= WHAT YOU WILL DO =
For this exercise, retype every record below exactly and keep the pictures out.

[[ DATA, beginning ]]

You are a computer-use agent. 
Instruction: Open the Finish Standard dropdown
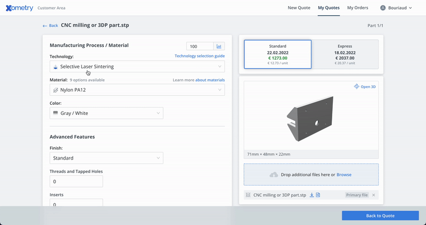(x=107, y=158)
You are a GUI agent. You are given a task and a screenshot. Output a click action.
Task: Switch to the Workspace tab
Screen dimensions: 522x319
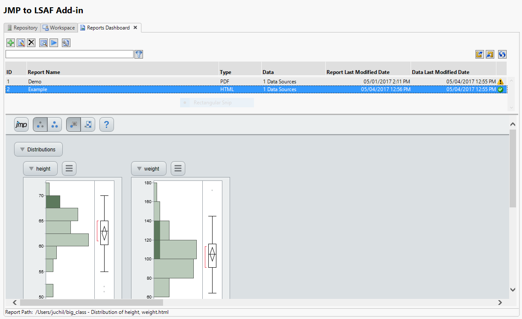click(x=58, y=27)
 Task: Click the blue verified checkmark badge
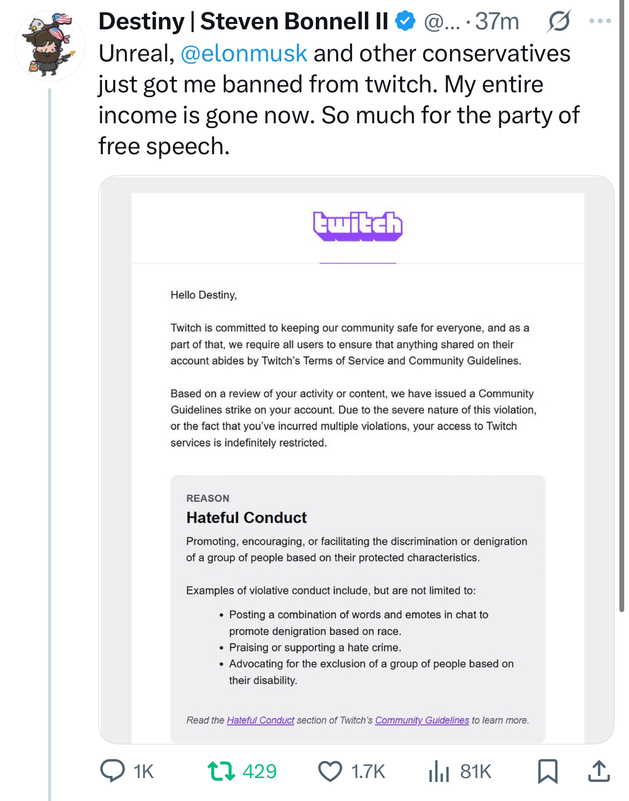tap(405, 21)
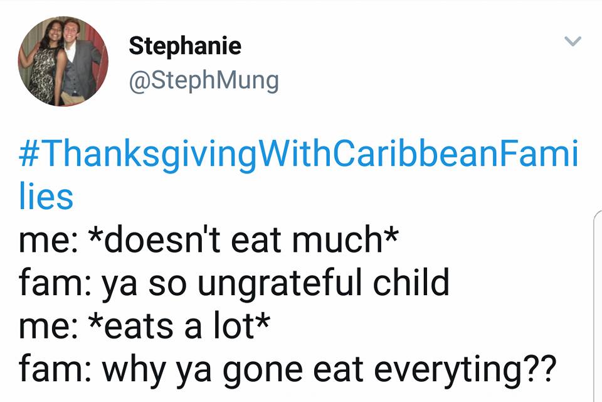Follow the #ThanksgivingWithCaribbeanFami hashtag link

pyautogui.click(x=298, y=155)
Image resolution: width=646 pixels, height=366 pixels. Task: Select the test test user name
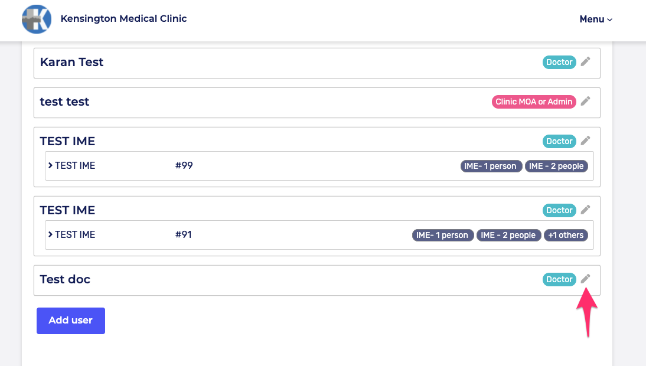click(64, 102)
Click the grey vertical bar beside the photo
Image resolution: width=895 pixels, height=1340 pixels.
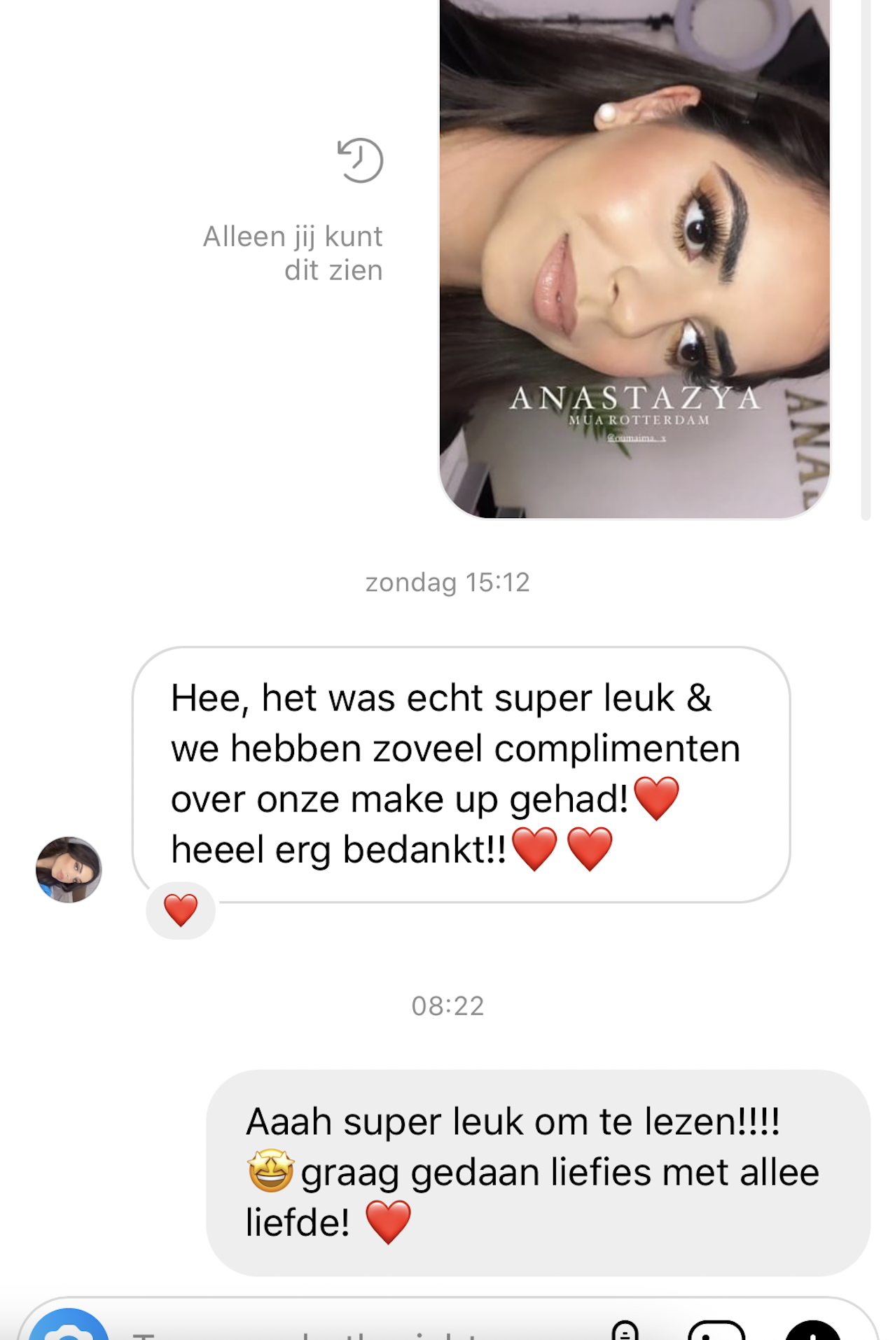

[[ DATA, end ]]

= ANSWER SECTION =
You are a computer-use agent. 
Instruction: Open the Finish Standard dropdown
(x=107, y=158)
You are a GUI agent. You are given a task and a screenshot. Output a click action.
Task: Switch to the Workspace tab
Screen dimensions: 522x319
click(x=58, y=27)
 Task: Click the blue verified checkmark badge
tap(405, 21)
Follow the #ThanksgivingWithCaribbeanFami hashtag link

pyautogui.click(x=298, y=155)
Image resolution: width=646 pixels, height=366 pixels. Task: Select the test test user name
click(64, 102)
Click the grey vertical bar beside the photo
Image resolution: width=895 pixels, height=1340 pixels.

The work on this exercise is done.